August 16, 2024

 

 

VIA EDGAR

Division of Investment Management

U.S. Securities and Exchange Commission

100 F Street N.E.

Washington, DC 20549

Attn:David L. Orlic
Jeff Long

 

RE:The Gabelli Global Utility & Income Trust
  (File Nos.: 333-280438; 811-21529 )  

Dear Mr. Orlic and Mr. Long:

 

Thank you for your oral comments regarding your review of the registration statement on Form N-2 filed on June 24, 2024 (the “Registration Statement”) by The Gabelli Global Utility & Income Trust (the “Fund”) with the U.S. Securities and Exchange Commission (the “SEC”). The Fund has considered your comments and authorized us to respond on its behalf as set forth below.
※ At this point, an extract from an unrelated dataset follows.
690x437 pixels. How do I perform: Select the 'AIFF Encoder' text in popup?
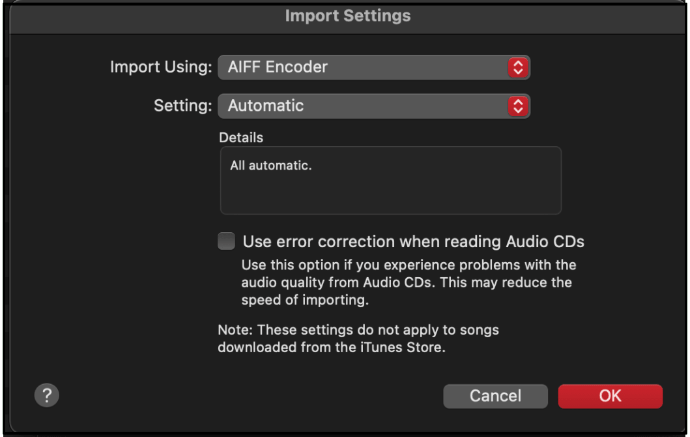pos(278,68)
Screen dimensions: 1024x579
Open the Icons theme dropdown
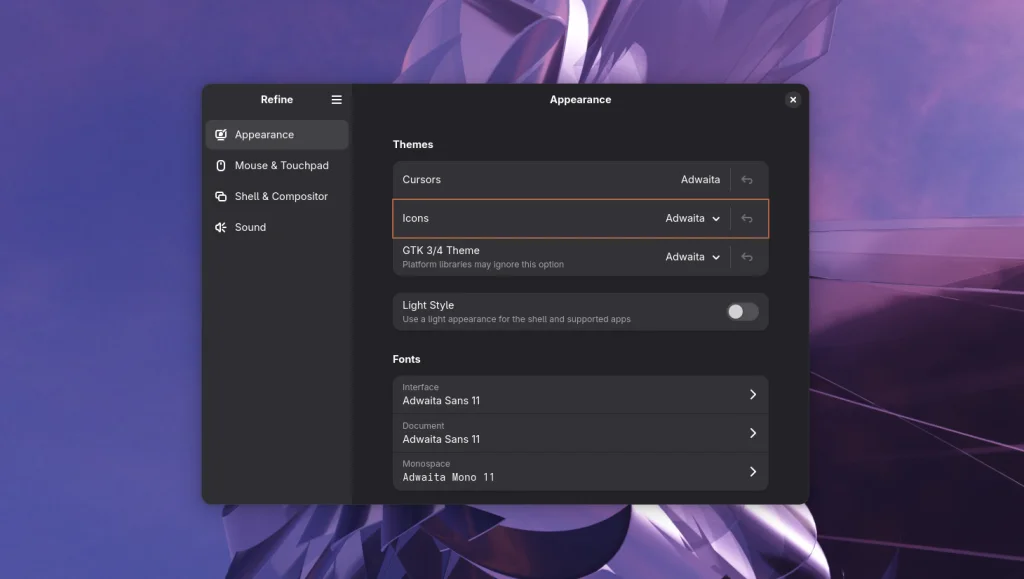[693, 218]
Changes to the Registration Statement will be reflected in Pre-Effective Amendment No. 1 to the Registration Statement (the “Amendment”), which the Fund intends to file on or about the date hereof, and will be marked to show all changes made since the initial filing of the Registration Statement.

 

Your oral comments are summarized in bold to the best of our understanding, followed by the Fund’s responses. Capitalized terms not otherwise defined herein have the meanings ascribed to them in the Registration Statement.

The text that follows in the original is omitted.